There are also some limitations. First, we used PedsQL items to mirror EQ-5D-Y and CHU9D dimensions due to not having direct PBM measurement across ages. Although the conceptualization of EQ-5D-Y and CHU9D dimensions overlapped with PedsQL items, there exist some differences, such as the exact wording of questions, the recall period and the different number of PedsQL items informing different dimensions, that may lead to different HRQoL scores. However, PedsQL has the same number of levels for each response as the CHU9D and the increasingly used EQ-5D-Y 5L, which added to its suitability to reflect the descriptive system of CHU9D and EQ-5D-Y 5L. Sensitivity analysis including narrower set of items for EQ-5D-Y dimension showed consistent results. Comparison between inferred CHU9D and real CHU9D measurement in a small subset of children showed the potential difference for appropriate interpretation and use of our results. Second, only three conditions were included in the analysis of HRQoL changes over time in 2–4 year olds due to the lack of data available for 0–1 years and small sample sizes for some health conditions. Thus, the conditions with largest HRQoL changes over time in 2–4 years old need to be interpreted with caution. Third, for 2–4 year olds, the two year interval may be too long to capture meaningful HRQoL changes over time because this young age is associated with rapid natural development whereby dimensions such as ‘daily routine’ and ‘sleep’ have a strong natural history of improvement linked to development/growing. Further HRQoL responsiveness research is needed for this age group. Finally, our analyses have focused on the descriptive systems of two common generic preference-based measures EQ-5D-Y and CHU9D, and the results may not apply to instruments with some very different health dimensions.
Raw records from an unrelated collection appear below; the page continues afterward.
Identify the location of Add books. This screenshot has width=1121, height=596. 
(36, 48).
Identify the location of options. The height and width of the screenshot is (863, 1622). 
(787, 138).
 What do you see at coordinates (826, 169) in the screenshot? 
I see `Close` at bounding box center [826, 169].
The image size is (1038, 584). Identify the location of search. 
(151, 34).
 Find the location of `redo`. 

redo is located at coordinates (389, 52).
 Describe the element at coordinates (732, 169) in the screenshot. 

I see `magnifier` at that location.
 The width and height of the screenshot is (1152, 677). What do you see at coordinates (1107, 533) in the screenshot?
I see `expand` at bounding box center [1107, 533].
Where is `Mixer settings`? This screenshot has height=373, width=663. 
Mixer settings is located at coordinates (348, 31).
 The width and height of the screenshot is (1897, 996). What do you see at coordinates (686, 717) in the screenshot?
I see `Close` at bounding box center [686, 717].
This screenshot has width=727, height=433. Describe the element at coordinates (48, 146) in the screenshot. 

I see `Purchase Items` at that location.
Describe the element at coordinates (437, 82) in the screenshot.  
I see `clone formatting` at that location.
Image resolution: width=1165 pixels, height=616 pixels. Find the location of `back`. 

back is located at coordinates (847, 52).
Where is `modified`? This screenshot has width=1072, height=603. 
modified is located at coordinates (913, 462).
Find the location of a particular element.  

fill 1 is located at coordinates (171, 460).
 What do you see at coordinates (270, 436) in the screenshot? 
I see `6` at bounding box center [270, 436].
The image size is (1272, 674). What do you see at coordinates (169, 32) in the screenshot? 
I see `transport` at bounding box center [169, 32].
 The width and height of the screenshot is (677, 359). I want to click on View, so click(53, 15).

In conclusion, the relationship between childhood health conditions and HRQoL varies by health dimensions and age groups. Validation studies for children should include various conditions with a range of expected HRQoL impacts where relevant and possible. When there is difficulty to include patients from some disease areas, top candidates from this study may be considered based on resources and aim of the validation study.